Re-reading, now, his essay on ‘The Art of the Urdu Marsiya’, I realise once more what a wonderful teacher CM Naim must have been. I, sadly, never had the privilege of being his student. But, then to have known him briefly, even if only as an editor—that was privilege enough.

But this essay, as all his writings— I see again how systematically and with such clarity Naim Sahab takes his reader through a maze of unfamiliar terms and concepts! How clearly he explains each idea and the underlying cultural universe held within each word. We, the readers are guided gently, yet rigorously through the complexity, even unfamiliarity, of the world of the marsiya, to an understanding and appreciation of this little-known cultural form in its context.
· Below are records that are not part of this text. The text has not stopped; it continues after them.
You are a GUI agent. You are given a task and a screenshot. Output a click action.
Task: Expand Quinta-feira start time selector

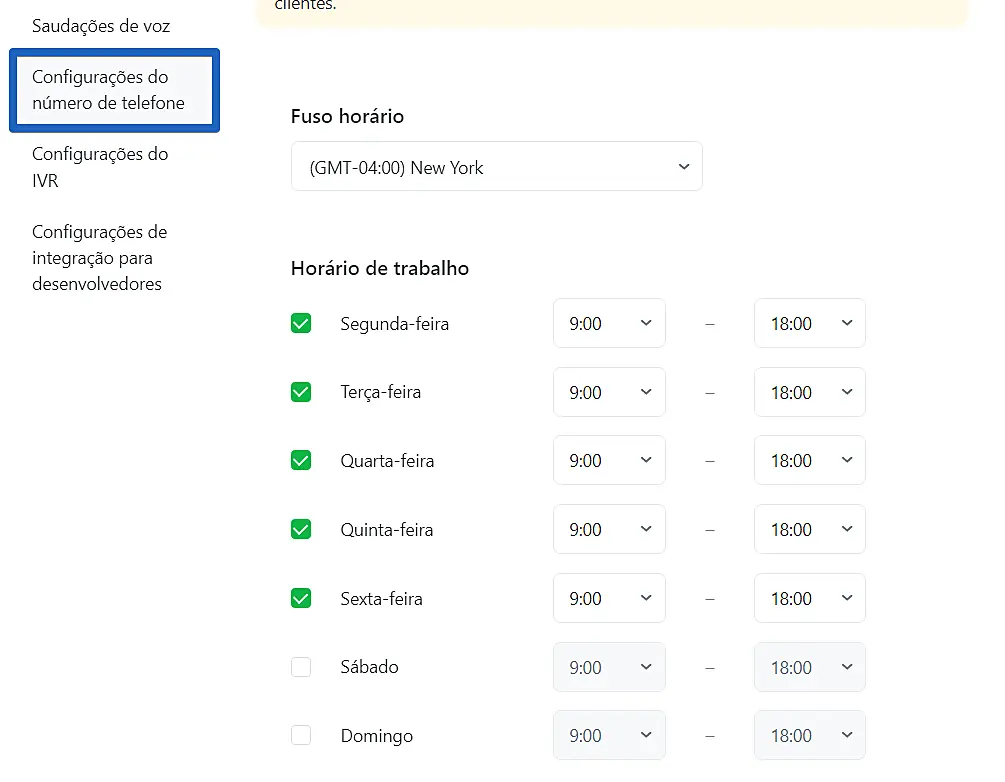(x=609, y=530)
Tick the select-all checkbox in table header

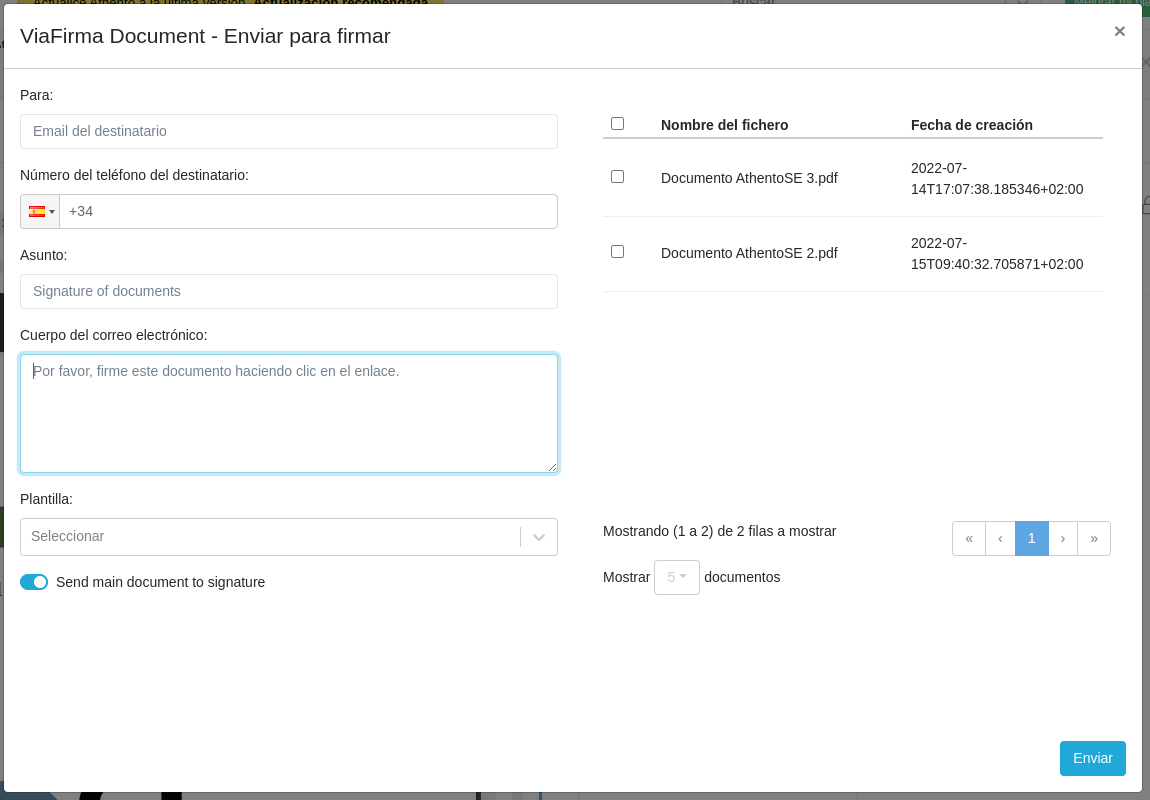(x=617, y=124)
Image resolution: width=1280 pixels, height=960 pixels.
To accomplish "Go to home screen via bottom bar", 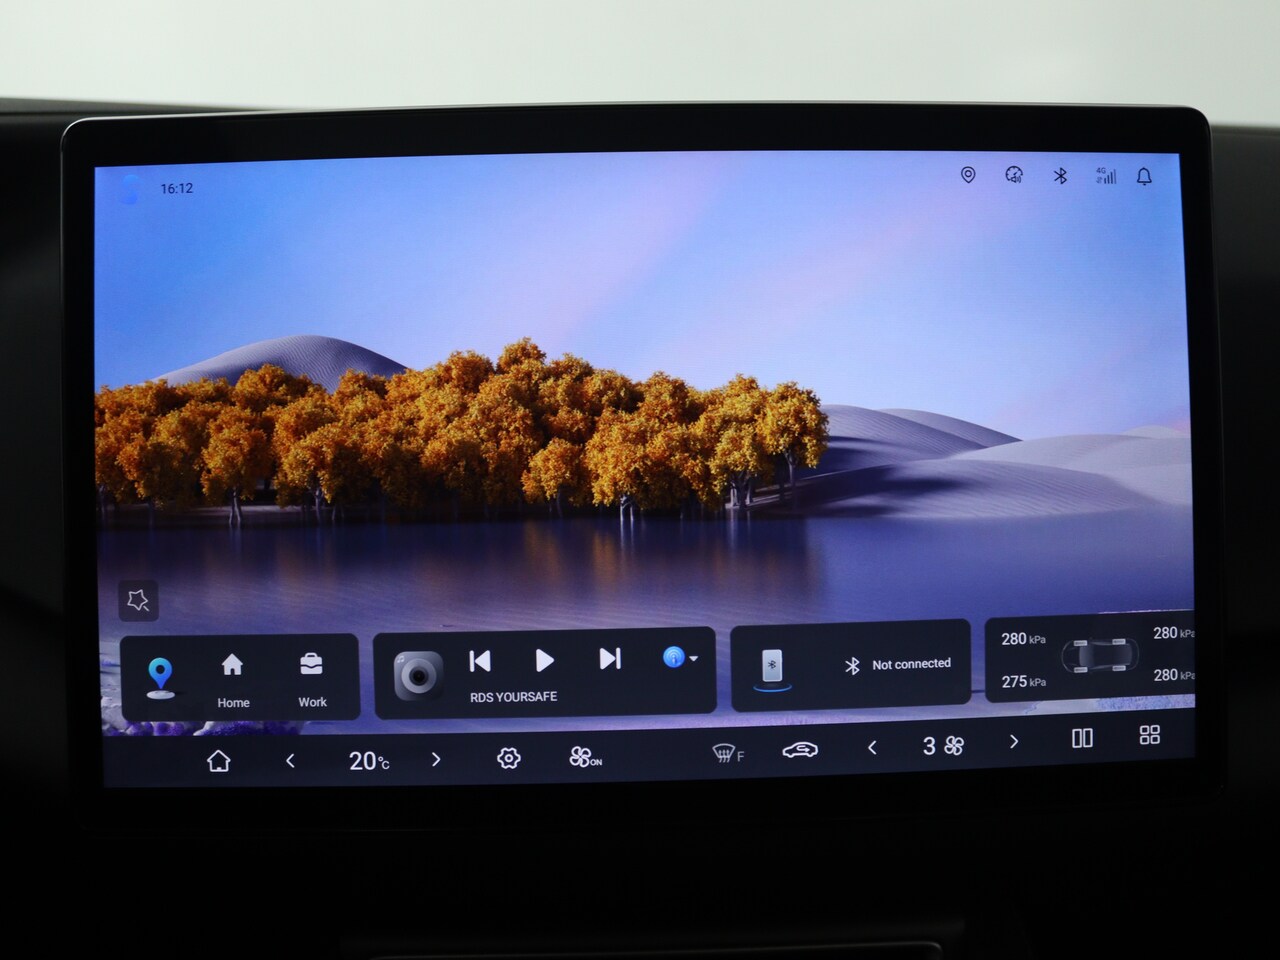I will [218, 761].
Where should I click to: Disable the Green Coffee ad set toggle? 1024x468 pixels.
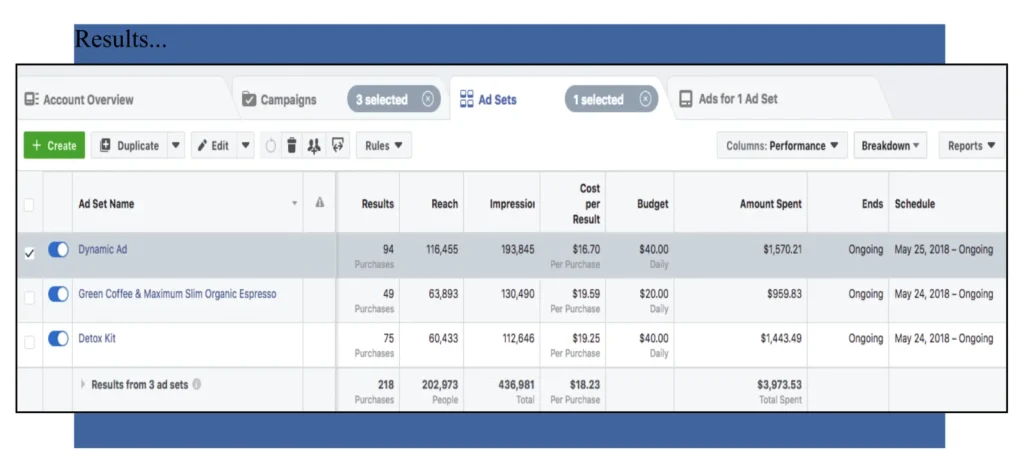58,295
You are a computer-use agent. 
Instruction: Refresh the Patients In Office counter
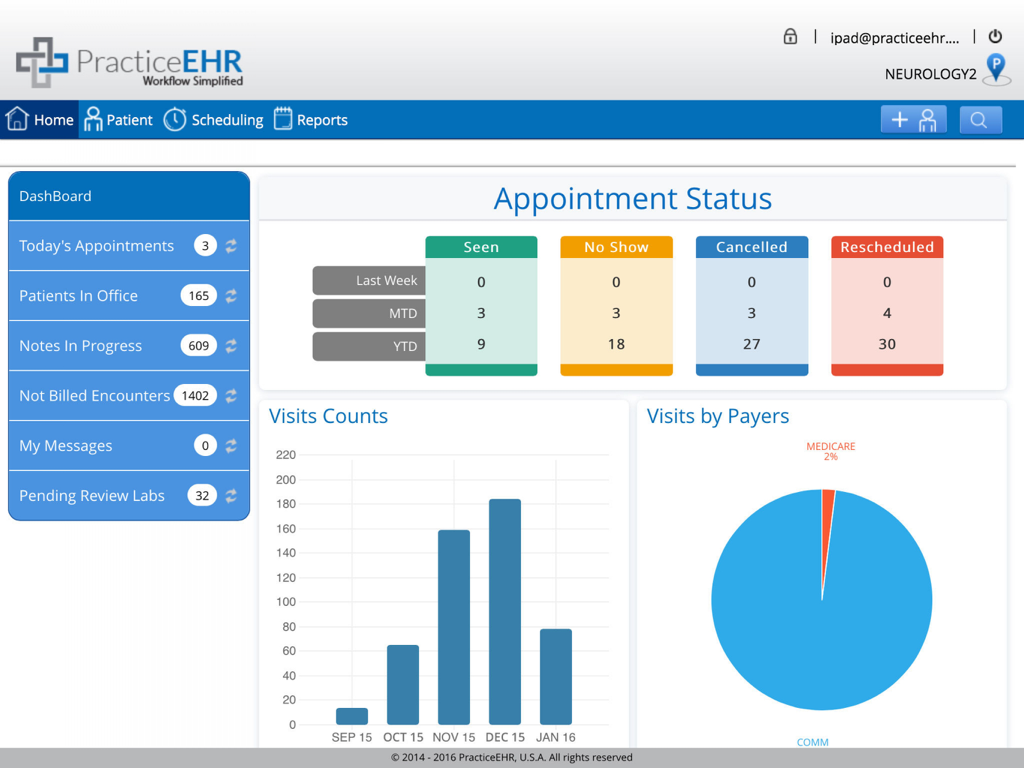(232, 295)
Professor CM Naim’s passing earlier this month, on the 9 July 2025, brings to an end a world of a certain kind of meticulous scholarship, which could yet connect academic discourse with everyday events and concerns. His was a scholarship that was inclusive—you didn’t have to be an academic or scholar to read and understand and appreciate his ideas. In this he was the archetypal Teacher, including each student, each reader in his work. And more, his work brought to us a world of generosity, graciousness and a refined adab, along with a commitment to secularism that could co-exist with a deep commitment to faith.

Born in 1936 in Barabanki, Uttar Pradesh, educated at Lucknow, Pune and then Berkeley, Professor Naim’s illustrious career spanned many worlds. He taught in universities across the United States and India, eventually, in 1961, finding his home in Chicago’s Department of South Asian Languages and Civilisations. He was Chair of the Department from 1985 to 1991, then Professor Emeritus till the time of his passing. During this time he was also Visiting Professor at Delhi’s Jamia Millia Islamia (2003) and National Fellow at the Indian Institute of Advanced Studies, Shimla (2009), and before all this, during 1971-72, was Associate Professor at Aligarh Muslim University….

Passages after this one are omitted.